Return every record verbatim, omitting all pictures.

*Dataset content*.

Content starts

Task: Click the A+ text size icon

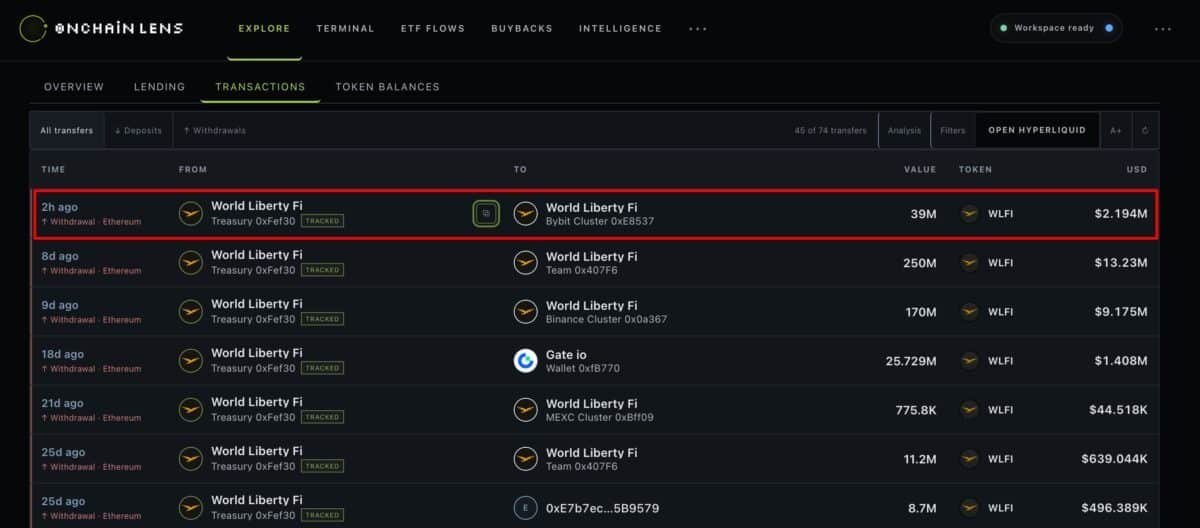Action: (x=1116, y=130)
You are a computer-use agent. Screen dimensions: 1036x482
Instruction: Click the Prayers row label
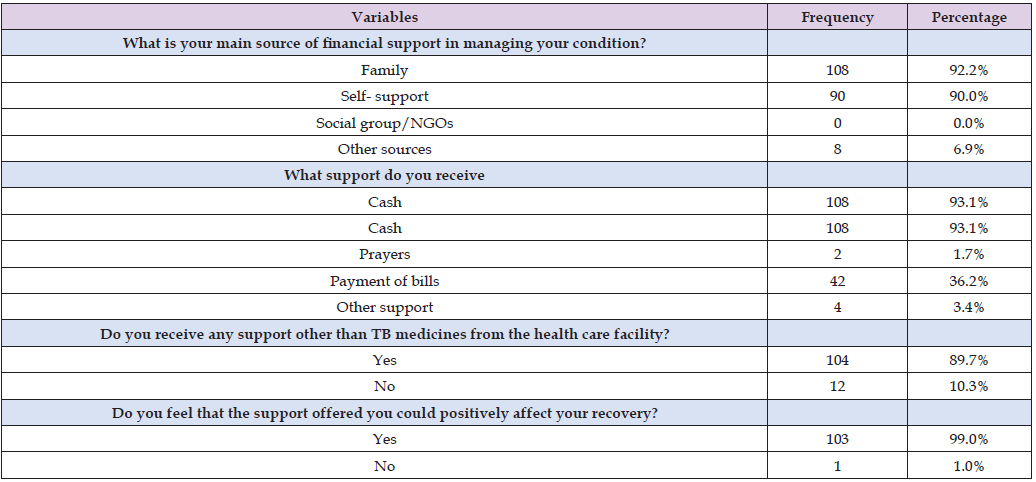pyautogui.click(x=384, y=254)
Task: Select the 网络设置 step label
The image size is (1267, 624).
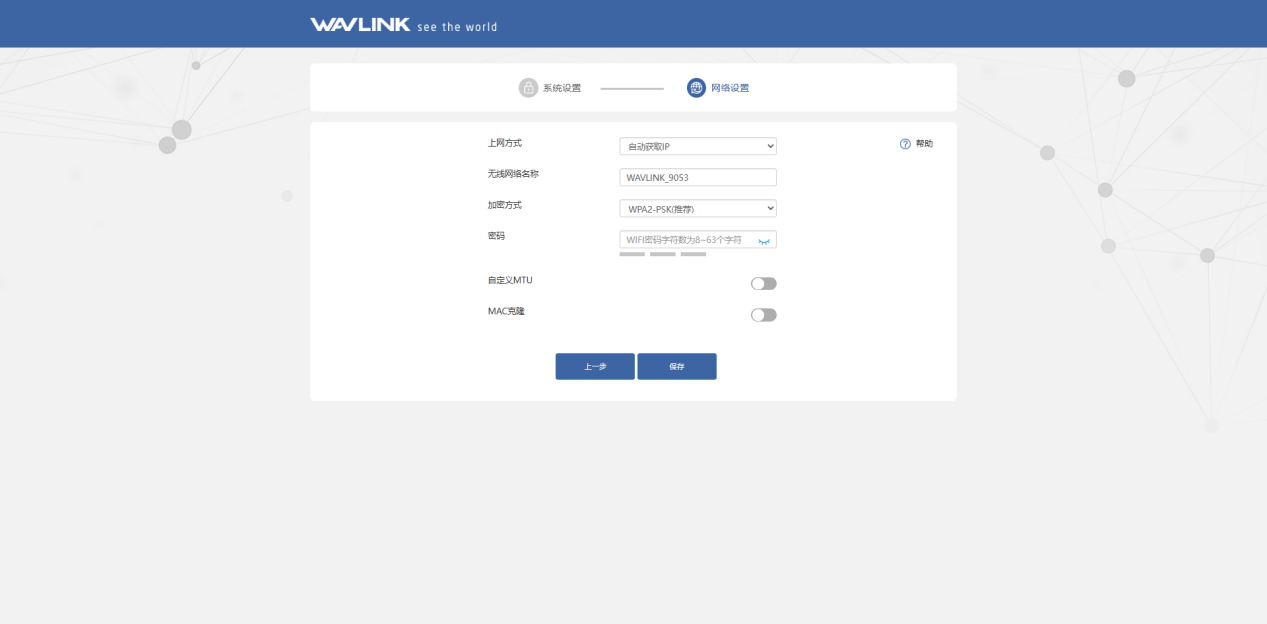Action: 730,88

Content ends

*Answer box*.
Task: Click the A+ text size icon

Action: (x=1116, y=130)
You are a computer-use agent. Screen dimensions: 1036x482
Instruction: Click the Prayers row label
pyautogui.click(x=384, y=254)
Task: Select the 网络设置 step label
The image size is (1267, 624).
Action: 730,88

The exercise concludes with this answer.